A Canadian population-based analysis showed that the mean number of visits in the first 5 years after primary treatment was usually higher than recommended
by the ASCO guidelines. For example, during the second year patients underwent a mean of 11.2 visits by different physicians, including PCP, medical oncologist, radiation oncologist, surgeon and others, compared with 2–4 visits recommended [19]. These numbers are a common result of a widespread duplication of care.
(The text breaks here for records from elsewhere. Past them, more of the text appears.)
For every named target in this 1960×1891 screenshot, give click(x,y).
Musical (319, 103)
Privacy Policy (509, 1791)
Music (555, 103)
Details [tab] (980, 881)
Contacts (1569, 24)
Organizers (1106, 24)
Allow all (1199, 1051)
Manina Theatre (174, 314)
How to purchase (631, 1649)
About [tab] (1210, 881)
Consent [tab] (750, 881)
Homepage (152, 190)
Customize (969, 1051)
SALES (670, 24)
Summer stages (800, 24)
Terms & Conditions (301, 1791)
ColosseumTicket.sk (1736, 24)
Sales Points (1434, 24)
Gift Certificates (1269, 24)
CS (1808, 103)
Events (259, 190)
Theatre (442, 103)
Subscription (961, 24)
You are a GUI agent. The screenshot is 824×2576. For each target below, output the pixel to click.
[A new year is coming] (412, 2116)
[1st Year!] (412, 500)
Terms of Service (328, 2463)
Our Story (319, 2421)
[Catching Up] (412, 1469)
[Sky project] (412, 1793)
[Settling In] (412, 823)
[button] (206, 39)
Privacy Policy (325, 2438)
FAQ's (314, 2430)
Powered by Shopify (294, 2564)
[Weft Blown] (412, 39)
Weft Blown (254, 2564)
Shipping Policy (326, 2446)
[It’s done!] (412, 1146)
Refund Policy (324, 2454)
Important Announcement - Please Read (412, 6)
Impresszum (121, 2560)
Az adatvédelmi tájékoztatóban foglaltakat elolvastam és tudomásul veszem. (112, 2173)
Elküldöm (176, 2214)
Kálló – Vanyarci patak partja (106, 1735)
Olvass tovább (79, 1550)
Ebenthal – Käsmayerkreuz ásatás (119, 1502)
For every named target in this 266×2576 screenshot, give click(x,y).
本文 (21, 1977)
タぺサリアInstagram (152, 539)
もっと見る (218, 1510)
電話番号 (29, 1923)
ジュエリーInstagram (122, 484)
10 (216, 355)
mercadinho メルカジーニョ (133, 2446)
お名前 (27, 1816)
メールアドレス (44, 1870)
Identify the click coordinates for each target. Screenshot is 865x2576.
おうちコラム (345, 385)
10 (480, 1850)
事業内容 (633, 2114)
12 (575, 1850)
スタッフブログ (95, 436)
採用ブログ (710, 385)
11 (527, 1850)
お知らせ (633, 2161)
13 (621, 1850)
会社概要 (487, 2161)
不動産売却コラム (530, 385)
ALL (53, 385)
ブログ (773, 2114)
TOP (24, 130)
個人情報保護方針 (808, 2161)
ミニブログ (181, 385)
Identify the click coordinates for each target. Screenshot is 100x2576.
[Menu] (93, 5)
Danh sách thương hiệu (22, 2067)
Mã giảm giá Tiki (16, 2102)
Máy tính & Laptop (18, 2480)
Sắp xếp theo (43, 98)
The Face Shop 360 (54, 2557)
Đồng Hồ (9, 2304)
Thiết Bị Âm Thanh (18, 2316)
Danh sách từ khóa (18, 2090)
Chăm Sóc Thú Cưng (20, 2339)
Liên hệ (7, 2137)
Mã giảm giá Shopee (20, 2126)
In line with these results, Keating and Colleagues observed that 13.3% of GSI-IX cell line the 37,967 patients collected in the Surveillance, Epidemiology, and End Results (SEER) – Medicare database had at least one bone scan, 29.2% had a tumor antigen test, 10.9% had chest/abdominal imaging, and 58.8% had a chest X-ray in the first year of follow-up, and patients followed by medical and radiation oncologists had the highest chance of undergoing non-recommended tests [20]. Similarly, a National survey conducted among Italian medical oncologists showed an abuse of imaging and tumor markers test in asymptomatic BC survivors [21]. There are multiple possible reasons of overuse of imaging and laboratory testing. The first one is the patient-driven
anxiety and the feeling of reassurance induced by Adriamycin cell line examinations. Patients are prone to associate the frequency of clinical examinations and testing with improved outcomes [22] Isoconazole due to the unrealistic belief that more testing could anticipate the diagnosis of recurrence and improve treatment outcomes. A second issue to
be taken into account is the dearth of prospective trials with new generation imaging (CT and PET scans) or oriented to special populations (for example women under 40 years old or patients with triple-negative or HER2-positive disease). Finally, an important trigger of unnecessary examinations and visits may be the absence of a clear coordination among all the professionals involved in the survivorship plan [23]. By contrast, uncoordinated care can also be the cause of underuse of appropriate visits and tests: the SEER data [20] showed that in United States only 27% of breast cancer survivors’ aged 65 years or older saw their oncologists annually for 3 years after active treatment and a case control study conducted in Ontario [24] highlighted that among BC survivors only a minority underwent colorectal and cervical cancer screening, despite being seen by multiple specialists during the first 5 years after primary treatment. These examples of lower-than-standard practice support the hypothesis that resources may not be equally distributed among surviving patients. A huge amount of evidence suggests that the risk of BC recurrence and death is influenced not only by stage at initial presentation but also by the underlying biology of the tumor [25]. Overall, the hazard rate varies over time according to predictive and prognostic factors [25].